With the Dora Kent crisis that erupted at the end of 1987, and the subsequent legal battles and other problems, Alcor’s research effort was slowed, though not halted entirely. Some significant accomplishments over the next few years included a computer program for modeling perfusions [16], and more recently, an automated cooldown system [17]. Another serious blow to the research program, however, was the suspension of Jerry Leaf in 1991 followed by the departure of Mike Darwin from Alcor in 1992, to head his own research team. Early in 1993 Alcor’s animal work was finally halted by local regulatory restrictions. (For the last project, that January, there was an attempt to recover a hypothermic dog without subsequent hemodialysis; this objective was not achieved but there were tantalizing indications that it should be possible [18].) The move from California to Arizona in February 1994 removed the prohibitions on animal work, and with other favorable conditions, including some new talent, doors again were opened for a major research effort. This will take time to acquire full momentum, but there is optimism that major discoveries and developments are in the offing.

[More recent Alcor research has focused on (1) adapting vitrification procedures, which were developed for conventional organ preservation, to the human central nervous system, and (2) developing storage at temperatures somewhat above that of liquid nitrogen to prevent cracking (see Cryopreservation and Fracturing).]

References

1. Laurence Gale, Long Life Magazine, July-Aug 1978, page 59

2. Carl Carlyle, Long Life Magazine, Jan-Feb 1979, page 2

3. Mike Darwin, Cryonics, Oct 1981, page 5

4. Hugh Hixon, Cryonics, Jan 1985, page 19 (see also G. Feinberg, Physics and life prolongation, Physics Today, Nov 1966, page 45)

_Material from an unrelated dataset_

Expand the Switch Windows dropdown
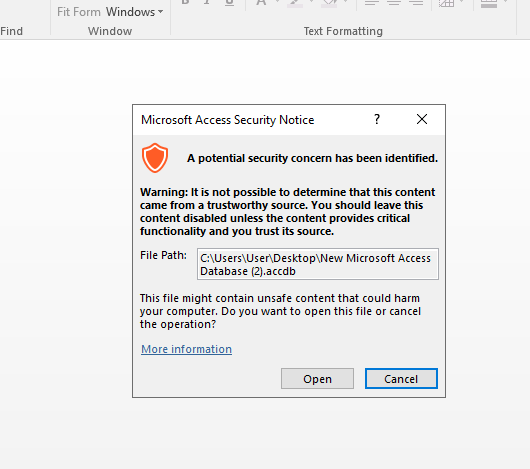The image size is (530, 469). coord(135,12)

5. Cryonics, Sep 1984, page 13

6. Cryonics, Jul 1984, page 2

7. Cryonics, Nov 1984, page 3

8. Cryonics, Aug 1986, page 10

9. Cryonics, May 1985, page 11

10. Cryonics, Dec 1984, page 3

11. Mike Federowicz, Hugh Hixon, and Jerry Leaf, Cryonics, Sep 1984, page 16; Nov 1984, page 13

12. Cryonics, Jul 1985, page 1

13. Cryonics, Nov 1986, page 30

14. Cryonics, Oct 1985, page 8; Nov 1985, page 4

15. Cryonics, Oct 1984, page 1

16. Cryonics, Oct 1988, page 24

17. Cryonics, Jan 1993, page 6; 3rd Quarter 1994, page 33

18. Cryonics, Feb 1993, page 10

Much thanks to Hugh Hixon for consultations during the writing of this article.